While the bosal hackamore is allowed for "junior" horses (usually under 4–6 years old) in certain western-style events, bitless bridles and mechanical hackamores are not otherwise allowed in most types of competitions at horse shows other than some speed events. In English disciplines, hackamores and other bitless bridles are generally not allowed in dressage or English pleasure competition, are considered "unconventional tack" in hunter classes, but sometimes are legal and seen in show jumping and in eventing during the stadium and cross country segments. They are allowed in endurance riding, competitive trail riding, rodeos, and Gymkhana or "O-Mok-See" events. While advocates of bitless bridles have petitioned the USEF and other governing bodies to allow bitless bridles in sanctioned competition for a number of years, these efforts have not resulted in rule changes.

==Styles==
There are many different styles of bitless headgear originating from bitted bridle and halter designs as well as from the ancient Persian hakma.

===Hackamore family===

====Bosal style hackamore====

The bosal-type hackamore (jaquima) is a type of bitless headgear with the most ancient roots.

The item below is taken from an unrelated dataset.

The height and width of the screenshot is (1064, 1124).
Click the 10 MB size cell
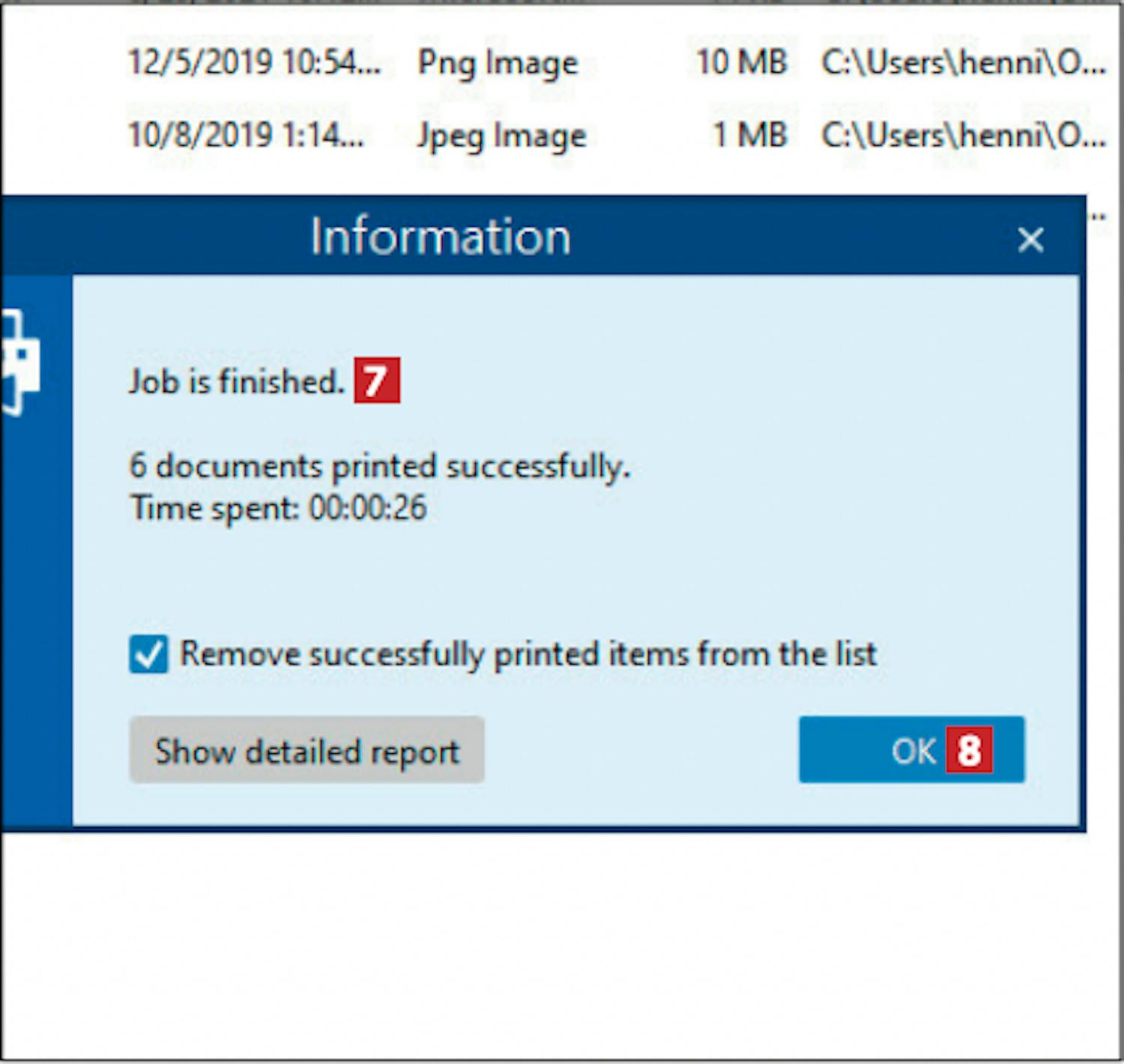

The hackamore and its modern variants use a noseband of a set diameter, using pressure and release to provide control. It is most closely affiliated with the vaquero tradition of horse training, most commonly seen today in western riding for starting young horses. The hackamore is headgear that controls a horse without a bit, but to call it a "bitless bridle" is incorrect other than as a descriptive simile, as the hackamore predates all other modern bitless designs by several hundred years. and the English language term "hackamore" itself dates back at least 150 years.

====Sidepull====

A variant of the bosal design that is sometimes called a bitless bridle, but more often, incorrectly, placed within the hackamore family, is called a sidepull. It has a noseband, usually of rope, rawhide or heavy leather, with reins that attach at the cheekpieces. It offers significant lateral pressure but limited stopping control.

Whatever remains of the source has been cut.